═════ Datos de trabajo

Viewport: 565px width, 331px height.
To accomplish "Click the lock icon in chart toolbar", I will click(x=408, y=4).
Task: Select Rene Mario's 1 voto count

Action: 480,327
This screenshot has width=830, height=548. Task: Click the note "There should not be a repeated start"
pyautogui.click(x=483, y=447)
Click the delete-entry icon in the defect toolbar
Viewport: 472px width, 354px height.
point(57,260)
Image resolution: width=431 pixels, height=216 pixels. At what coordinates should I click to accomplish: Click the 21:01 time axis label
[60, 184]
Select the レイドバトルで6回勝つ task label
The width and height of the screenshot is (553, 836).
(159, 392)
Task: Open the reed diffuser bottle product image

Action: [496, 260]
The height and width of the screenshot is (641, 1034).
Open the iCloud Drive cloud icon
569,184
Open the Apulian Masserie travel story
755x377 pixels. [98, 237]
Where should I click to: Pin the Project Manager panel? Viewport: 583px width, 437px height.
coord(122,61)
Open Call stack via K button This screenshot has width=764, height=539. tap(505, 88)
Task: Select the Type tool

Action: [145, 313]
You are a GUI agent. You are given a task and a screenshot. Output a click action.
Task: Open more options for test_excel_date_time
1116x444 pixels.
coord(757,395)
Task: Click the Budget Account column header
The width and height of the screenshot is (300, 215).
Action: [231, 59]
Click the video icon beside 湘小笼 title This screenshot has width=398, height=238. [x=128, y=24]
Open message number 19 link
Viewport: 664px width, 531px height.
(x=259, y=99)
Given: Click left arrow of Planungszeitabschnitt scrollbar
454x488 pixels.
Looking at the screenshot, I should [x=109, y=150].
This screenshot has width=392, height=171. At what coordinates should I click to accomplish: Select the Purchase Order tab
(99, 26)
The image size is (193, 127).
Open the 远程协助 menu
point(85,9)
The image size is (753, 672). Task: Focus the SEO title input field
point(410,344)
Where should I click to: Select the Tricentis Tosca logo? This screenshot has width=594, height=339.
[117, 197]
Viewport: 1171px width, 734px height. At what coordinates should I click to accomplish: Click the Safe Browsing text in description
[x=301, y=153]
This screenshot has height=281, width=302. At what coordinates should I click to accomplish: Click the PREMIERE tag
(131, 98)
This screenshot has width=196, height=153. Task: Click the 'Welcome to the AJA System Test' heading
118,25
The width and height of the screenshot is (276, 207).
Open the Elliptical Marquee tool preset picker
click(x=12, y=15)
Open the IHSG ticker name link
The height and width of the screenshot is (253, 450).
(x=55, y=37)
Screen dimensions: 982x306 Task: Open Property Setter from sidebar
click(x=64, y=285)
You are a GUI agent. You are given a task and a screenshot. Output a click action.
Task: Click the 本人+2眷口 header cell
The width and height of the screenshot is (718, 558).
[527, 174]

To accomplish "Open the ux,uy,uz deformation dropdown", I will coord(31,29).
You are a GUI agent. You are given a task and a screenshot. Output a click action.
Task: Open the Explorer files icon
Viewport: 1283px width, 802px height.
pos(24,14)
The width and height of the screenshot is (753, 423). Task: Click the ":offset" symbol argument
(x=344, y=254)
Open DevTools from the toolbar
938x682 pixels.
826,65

══════════

* [Ejercicio propuesto]: Copia otra vez las entradas desde la primera hasta la línea que contiene "point(57,260)", esta incluida. Sustituye "toolbar" por "menu bar" cada vez que aparezca y deja todo lo demás igual.

* [Solución]:
Viewport: 565px width, 331px height.
To accomplish "Click the lock icon in chart menu bar", I will click(x=408, y=4).
Task: Select Rene Mario's 1 voto count

Action: 480,327
This screenshot has width=830, height=548. Task: Click the note "There should not be a repeated start"
pyautogui.click(x=483, y=447)
Click the delete-entry icon in the defect menu bar
Viewport: 472px width, 354px height.
point(57,260)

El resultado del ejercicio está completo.